# TASK DIRECTIONS
Check every line of the data below for "label". Copy each one that has it.

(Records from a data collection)
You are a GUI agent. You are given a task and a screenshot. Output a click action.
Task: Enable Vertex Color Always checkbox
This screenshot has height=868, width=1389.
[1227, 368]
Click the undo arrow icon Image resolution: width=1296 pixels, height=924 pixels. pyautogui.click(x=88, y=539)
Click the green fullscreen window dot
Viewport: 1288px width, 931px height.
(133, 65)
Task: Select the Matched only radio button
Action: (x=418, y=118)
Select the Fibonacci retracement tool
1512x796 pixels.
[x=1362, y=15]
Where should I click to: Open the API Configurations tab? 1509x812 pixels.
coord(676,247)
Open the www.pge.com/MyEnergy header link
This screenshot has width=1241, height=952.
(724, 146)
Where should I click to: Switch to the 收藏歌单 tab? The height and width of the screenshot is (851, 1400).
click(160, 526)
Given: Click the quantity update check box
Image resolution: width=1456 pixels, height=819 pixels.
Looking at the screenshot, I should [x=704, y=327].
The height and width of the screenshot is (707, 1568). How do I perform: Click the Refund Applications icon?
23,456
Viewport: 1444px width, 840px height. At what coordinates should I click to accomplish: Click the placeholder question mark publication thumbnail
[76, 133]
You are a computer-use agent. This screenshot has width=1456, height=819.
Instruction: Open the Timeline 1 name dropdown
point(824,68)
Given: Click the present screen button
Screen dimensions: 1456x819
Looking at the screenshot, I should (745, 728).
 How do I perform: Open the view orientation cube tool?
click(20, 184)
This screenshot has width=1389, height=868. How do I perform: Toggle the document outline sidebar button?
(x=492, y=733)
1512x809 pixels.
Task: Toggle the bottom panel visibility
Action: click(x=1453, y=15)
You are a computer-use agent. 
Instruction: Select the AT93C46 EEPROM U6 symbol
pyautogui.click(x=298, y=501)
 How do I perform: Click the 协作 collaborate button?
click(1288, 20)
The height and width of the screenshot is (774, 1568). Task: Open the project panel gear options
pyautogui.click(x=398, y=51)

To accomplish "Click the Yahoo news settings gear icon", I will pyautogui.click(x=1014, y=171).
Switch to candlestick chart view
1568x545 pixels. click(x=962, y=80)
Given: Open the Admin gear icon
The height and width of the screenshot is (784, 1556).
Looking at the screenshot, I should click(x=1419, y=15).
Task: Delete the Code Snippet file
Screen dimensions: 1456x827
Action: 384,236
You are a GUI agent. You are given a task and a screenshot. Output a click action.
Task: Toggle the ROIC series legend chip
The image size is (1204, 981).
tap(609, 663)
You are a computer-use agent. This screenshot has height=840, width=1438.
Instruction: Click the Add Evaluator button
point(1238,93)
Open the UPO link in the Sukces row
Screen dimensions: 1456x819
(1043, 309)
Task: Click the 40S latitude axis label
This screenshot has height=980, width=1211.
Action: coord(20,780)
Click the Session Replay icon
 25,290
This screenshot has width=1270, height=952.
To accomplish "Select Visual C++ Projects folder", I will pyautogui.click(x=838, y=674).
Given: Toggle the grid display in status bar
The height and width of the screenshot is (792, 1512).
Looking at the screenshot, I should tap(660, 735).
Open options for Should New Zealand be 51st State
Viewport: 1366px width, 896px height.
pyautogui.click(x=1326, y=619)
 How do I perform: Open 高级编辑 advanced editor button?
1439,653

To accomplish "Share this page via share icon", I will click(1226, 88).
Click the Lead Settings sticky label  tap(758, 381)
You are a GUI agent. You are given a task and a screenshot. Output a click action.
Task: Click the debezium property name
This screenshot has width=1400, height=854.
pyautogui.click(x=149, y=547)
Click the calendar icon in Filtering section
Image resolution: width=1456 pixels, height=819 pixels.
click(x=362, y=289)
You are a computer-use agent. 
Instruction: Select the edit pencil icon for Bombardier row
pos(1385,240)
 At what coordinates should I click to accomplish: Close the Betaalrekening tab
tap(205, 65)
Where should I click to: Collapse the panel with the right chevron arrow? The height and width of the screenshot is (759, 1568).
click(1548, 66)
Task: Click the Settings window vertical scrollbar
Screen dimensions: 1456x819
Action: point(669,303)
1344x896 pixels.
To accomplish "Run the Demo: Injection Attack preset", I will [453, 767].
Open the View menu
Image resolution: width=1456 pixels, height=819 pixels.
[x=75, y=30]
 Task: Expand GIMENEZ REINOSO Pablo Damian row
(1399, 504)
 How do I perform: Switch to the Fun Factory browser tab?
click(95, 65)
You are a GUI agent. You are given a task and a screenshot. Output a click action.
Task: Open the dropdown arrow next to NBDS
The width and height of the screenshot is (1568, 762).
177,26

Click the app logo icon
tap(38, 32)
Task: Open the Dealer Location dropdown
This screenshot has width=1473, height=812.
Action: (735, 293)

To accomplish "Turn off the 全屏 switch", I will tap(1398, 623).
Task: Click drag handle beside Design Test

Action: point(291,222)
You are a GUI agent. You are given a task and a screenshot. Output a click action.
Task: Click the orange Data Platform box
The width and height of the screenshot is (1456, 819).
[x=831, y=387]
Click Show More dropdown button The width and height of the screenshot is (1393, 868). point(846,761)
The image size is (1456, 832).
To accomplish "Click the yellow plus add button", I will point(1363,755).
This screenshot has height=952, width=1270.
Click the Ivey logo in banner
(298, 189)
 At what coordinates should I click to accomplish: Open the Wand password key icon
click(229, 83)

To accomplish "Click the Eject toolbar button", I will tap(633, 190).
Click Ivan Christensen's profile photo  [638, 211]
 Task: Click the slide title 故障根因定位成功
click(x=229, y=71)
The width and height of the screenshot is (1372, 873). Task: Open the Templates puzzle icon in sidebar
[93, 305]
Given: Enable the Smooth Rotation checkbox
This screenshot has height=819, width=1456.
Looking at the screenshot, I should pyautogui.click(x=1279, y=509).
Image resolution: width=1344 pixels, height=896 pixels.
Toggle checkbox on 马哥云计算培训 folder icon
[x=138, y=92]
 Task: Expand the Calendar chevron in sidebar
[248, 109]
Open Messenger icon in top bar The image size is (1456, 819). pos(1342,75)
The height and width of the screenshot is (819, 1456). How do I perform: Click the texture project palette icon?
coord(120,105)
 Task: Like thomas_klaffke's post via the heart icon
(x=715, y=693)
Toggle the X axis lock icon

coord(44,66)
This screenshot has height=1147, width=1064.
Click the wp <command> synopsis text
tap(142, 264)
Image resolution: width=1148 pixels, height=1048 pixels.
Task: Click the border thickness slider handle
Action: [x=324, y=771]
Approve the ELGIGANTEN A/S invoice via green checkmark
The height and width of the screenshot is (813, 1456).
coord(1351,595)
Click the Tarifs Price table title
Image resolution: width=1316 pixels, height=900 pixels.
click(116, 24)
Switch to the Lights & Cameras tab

# WRITTEN ANSWER
Task: Click the 40S latitude axis label
Click the Lead Settings sticky label  tap(758, 381)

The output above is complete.